START SUPPLIED ENTRIES

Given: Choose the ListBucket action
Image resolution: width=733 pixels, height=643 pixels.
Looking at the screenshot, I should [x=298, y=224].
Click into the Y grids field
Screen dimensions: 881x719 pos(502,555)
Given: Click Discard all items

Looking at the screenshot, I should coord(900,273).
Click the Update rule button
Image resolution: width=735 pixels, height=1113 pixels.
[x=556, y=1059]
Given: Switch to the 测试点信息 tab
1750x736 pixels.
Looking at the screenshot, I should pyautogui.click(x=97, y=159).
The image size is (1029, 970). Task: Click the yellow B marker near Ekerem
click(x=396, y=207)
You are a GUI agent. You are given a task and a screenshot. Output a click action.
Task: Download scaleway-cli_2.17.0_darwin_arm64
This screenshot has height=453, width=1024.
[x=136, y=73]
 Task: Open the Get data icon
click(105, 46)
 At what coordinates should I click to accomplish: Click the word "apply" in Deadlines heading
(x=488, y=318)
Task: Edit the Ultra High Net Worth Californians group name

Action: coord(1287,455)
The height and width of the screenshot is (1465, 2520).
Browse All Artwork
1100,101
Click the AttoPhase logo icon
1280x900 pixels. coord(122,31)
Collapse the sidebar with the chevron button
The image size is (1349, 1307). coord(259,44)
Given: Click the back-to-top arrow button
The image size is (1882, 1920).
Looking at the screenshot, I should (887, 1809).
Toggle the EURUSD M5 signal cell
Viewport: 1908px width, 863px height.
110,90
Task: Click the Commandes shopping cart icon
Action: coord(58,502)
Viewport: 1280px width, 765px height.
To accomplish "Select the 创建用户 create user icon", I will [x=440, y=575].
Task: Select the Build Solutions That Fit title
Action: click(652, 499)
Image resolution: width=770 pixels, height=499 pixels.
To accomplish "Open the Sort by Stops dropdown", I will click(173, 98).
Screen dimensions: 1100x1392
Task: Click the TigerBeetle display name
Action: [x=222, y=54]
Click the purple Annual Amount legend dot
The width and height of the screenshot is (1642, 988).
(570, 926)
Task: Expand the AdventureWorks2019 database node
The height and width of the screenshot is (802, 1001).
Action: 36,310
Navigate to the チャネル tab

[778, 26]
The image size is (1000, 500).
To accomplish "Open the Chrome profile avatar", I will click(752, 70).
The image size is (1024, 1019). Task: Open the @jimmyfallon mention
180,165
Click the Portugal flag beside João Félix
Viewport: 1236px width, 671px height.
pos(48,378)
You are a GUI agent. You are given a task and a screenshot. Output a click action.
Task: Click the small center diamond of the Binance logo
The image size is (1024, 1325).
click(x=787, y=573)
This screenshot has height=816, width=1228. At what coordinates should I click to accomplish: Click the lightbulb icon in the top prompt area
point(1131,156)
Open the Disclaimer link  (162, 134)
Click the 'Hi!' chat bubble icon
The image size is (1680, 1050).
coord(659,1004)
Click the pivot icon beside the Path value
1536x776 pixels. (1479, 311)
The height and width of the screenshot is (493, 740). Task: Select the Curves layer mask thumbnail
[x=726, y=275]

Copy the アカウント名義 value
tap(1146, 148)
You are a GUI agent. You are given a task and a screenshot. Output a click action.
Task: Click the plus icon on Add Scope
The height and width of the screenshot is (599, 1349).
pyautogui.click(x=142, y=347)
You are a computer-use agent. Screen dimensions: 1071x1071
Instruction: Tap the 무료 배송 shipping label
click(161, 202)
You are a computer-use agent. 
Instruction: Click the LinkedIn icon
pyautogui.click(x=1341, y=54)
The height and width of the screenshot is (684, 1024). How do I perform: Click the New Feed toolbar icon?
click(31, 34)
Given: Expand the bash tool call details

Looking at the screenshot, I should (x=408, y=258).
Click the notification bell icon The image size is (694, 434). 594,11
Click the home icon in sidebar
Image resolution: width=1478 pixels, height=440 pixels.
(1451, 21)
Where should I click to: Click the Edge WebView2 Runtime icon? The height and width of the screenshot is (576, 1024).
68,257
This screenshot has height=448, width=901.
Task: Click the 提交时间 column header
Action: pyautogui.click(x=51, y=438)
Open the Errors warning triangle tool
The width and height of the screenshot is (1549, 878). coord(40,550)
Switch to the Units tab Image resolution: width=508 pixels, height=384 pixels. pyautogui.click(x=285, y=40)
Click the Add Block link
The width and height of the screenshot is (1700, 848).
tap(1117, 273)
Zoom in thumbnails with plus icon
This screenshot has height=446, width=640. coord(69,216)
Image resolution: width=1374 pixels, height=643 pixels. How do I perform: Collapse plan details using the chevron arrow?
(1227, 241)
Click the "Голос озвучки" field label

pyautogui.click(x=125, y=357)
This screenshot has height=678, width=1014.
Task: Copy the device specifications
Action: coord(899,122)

END SUPPLIED ENTRIES

> PROBLEM TO WORK ON
Only the lines from the one containing "The width and height of the screenshot is (1700, 848)." through the end of the entries above should be written out, exactly and in full.

> ANSWER TO THE EXERCISE
The width and height of the screenshot is (1700, 848).
tap(1117, 273)
Zoom in thumbnails with plus icon
This screenshot has height=446, width=640. coord(69,216)
Image resolution: width=1374 pixels, height=643 pixels. How do I perform: Collapse plan details using the chevron arrow?
(1227, 241)
Click the "Голос озвучки" field label

pyautogui.click(x=125, y=357)
This screenshot has height=678, width=1014.
Task: Copy the device specifications
Action: coord(899,122)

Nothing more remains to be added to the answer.